**WORK TO DO:**
Extract every line of the data that contains the string "Viewport" and list those lines.

[Records from a dataset]

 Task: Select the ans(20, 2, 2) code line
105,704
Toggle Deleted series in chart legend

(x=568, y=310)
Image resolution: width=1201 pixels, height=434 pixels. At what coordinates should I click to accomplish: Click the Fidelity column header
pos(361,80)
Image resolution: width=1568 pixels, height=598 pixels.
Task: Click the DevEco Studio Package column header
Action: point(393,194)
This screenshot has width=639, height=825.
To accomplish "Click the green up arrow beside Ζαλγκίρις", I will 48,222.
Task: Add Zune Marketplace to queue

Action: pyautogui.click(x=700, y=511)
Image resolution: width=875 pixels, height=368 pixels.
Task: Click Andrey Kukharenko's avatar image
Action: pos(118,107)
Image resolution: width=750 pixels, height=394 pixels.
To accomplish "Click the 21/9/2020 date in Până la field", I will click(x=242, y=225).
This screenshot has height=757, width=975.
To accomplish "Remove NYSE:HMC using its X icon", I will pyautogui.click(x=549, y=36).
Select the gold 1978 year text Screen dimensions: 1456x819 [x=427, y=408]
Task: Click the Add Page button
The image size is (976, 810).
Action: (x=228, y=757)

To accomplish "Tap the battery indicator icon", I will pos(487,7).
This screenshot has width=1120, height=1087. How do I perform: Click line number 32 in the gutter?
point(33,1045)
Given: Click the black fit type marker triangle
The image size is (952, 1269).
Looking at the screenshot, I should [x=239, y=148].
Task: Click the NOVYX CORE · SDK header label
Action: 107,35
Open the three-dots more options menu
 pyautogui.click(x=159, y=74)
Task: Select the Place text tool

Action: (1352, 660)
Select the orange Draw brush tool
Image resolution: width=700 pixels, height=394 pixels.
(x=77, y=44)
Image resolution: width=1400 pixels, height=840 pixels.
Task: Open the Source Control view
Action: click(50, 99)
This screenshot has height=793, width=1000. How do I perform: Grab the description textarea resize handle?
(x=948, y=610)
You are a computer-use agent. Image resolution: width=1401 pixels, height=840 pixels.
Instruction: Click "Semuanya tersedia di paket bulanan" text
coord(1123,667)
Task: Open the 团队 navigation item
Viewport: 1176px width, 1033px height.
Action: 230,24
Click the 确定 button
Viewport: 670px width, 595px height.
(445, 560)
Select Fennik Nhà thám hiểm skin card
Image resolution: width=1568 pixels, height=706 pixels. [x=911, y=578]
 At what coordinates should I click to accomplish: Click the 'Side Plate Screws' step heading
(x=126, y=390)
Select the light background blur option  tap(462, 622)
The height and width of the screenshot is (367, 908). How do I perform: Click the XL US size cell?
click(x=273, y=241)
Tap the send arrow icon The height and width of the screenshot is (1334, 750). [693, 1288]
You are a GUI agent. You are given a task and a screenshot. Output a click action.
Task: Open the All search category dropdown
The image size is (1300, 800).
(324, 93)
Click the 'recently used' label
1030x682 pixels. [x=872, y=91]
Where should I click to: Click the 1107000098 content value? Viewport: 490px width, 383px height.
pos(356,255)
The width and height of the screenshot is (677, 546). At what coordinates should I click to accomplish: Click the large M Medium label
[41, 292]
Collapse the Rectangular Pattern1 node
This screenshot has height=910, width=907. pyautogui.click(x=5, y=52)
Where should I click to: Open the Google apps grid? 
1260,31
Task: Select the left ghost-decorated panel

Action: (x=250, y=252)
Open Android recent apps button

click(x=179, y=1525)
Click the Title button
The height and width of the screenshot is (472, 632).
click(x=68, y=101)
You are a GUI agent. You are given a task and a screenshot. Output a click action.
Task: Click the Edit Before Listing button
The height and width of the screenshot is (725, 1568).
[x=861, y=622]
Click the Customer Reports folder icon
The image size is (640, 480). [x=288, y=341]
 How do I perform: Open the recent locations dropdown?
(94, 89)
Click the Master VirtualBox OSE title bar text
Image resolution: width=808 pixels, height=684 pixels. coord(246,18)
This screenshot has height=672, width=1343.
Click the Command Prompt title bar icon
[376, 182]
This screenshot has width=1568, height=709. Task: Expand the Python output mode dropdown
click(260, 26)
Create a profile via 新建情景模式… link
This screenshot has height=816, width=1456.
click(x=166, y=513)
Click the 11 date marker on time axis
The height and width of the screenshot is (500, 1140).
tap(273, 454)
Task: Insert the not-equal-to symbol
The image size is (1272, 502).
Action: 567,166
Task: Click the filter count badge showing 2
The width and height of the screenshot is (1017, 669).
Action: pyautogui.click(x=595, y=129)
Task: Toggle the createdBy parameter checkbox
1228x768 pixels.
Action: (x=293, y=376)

**EXERCISE RESPONSE:**
Viewport: 1176px width, 1033px height.
Viewport: 670px width, 595px height.
Where should I click to: Click the 1107000098 content value? Viewport: 490px width, 383px height.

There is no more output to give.